What is post-processing of raw photos?

Are you wondering why a photographer has to edit your photos? Like, why can't they just download them from the camera and then send them, right?

Well, I'm here to explain what the heck we do in post-processing and why it takes so long to deliver your photos after your session!

First off, we shoot in raw (sometimes referred to as "RAW"), not JPG. That means that when we download the images from the camera, we download them in an uncompressed, lossless format. This format is unreadable by most software programs except for those specifically designed to process it. The advantage is that the image files contain all of the data that the camera captured, and all the possible options for a final image. This allows the photographer greater flexibility and control and therefore provide a final image in the highest possible quality.

Choosing to download raw instead of jpg from my camera is an intentional extra step that most photographers go through. Normally, converting the file would be the job of the (digital) camera. It takes a photo, and creates an image using algorithms and software programming. Sometimes allowing you to add filters or special effects, as in the case with most cell phone "cameras" today. What you get in the end is a JPG. What I get is the step BEFORE that!

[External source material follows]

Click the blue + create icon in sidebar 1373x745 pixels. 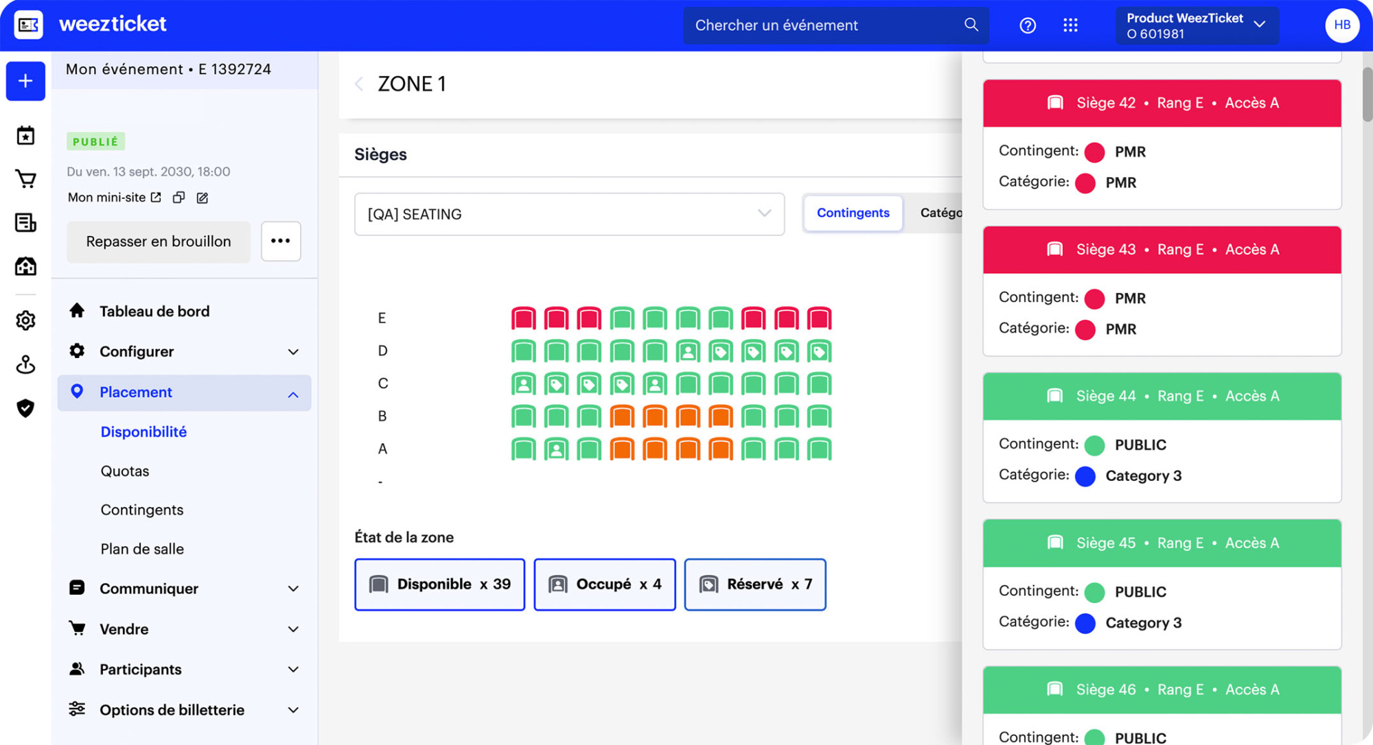pos(25,81)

So, not only can I make adjustments to color, brightness, contrast, etc, I actually must make these adjustments before I can send you the photos because they are not readable (by web browsers, cell phones etc) until I do.

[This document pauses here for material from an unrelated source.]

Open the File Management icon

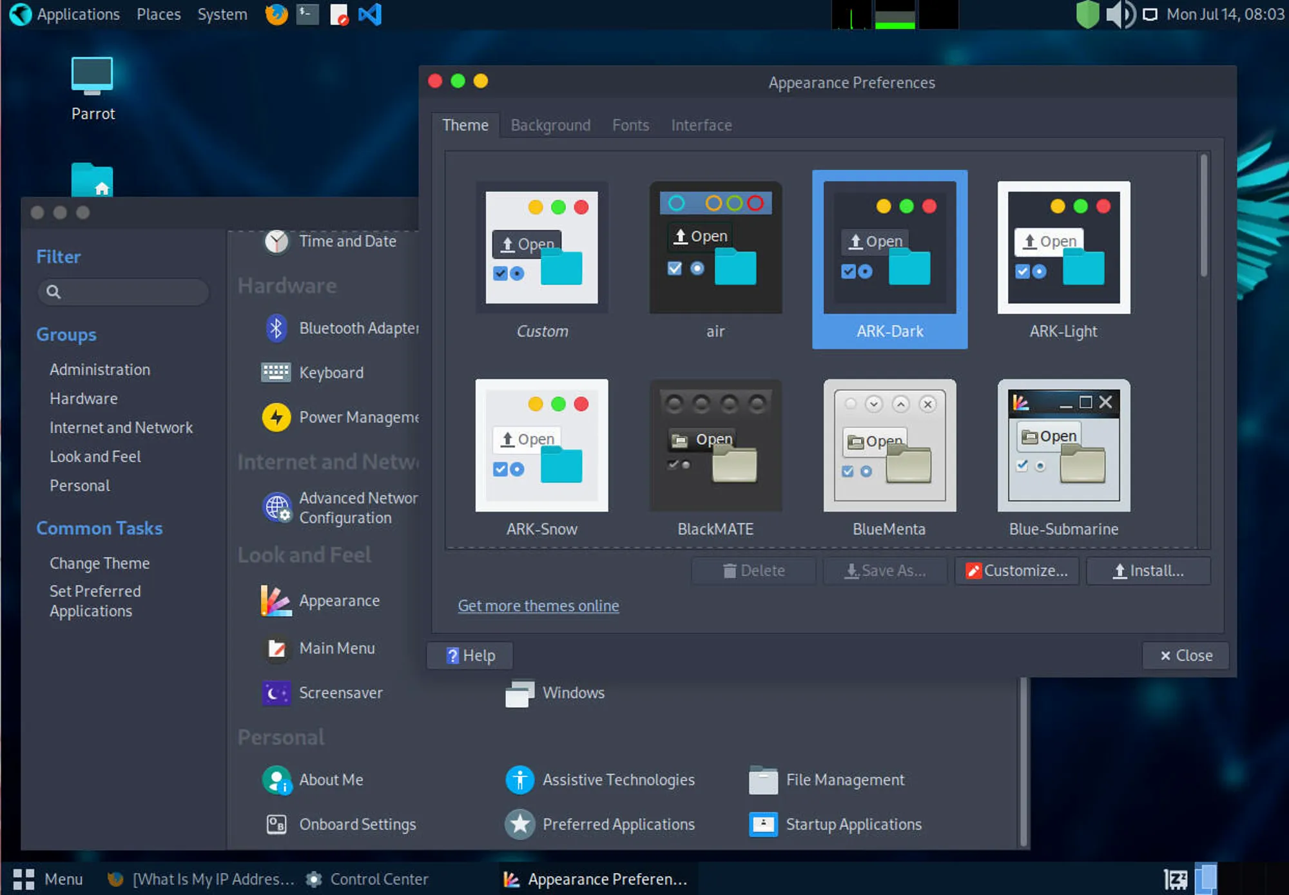coord(764,780)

Here's what it looks like when I'm processing photos from raw to jpg:

I take the time to look at and adjust each photo individually. I preview the changes in real time as I make them... Everything comes out of the camera set at "null" and I need to give it a value. Some examples of things I need to set are Highlights, Shadows, Whites, Blacks, Clarity, Contrast, Temperature, Tint, and as needed, all the individual color channels. A properly converted raw photo will have better depth than nearly all JPGs captured in camera.

Here are some more examples of what the raw photo looked like right out of camera, and what it looks like after I've adjusted the settings how I wanted them.

Besides needing to convert all your photos from raw to JPG, photographers need to sort through and delete a fair number of "throw-away" images. There will inevitably be shots when people don't know their photo is being taken, they may look away at the wrong moment, make a weird face, blink, or someone may step in front of me...etc. etc. This is even more so the case with candid photos. But the beauty of shooting this way is that the keepers are genuine moments and real smiles and are all the more beautiful for it! So... I must go through hundreds (in the case of weddings, sometimes thousands), of images to pull out the very best.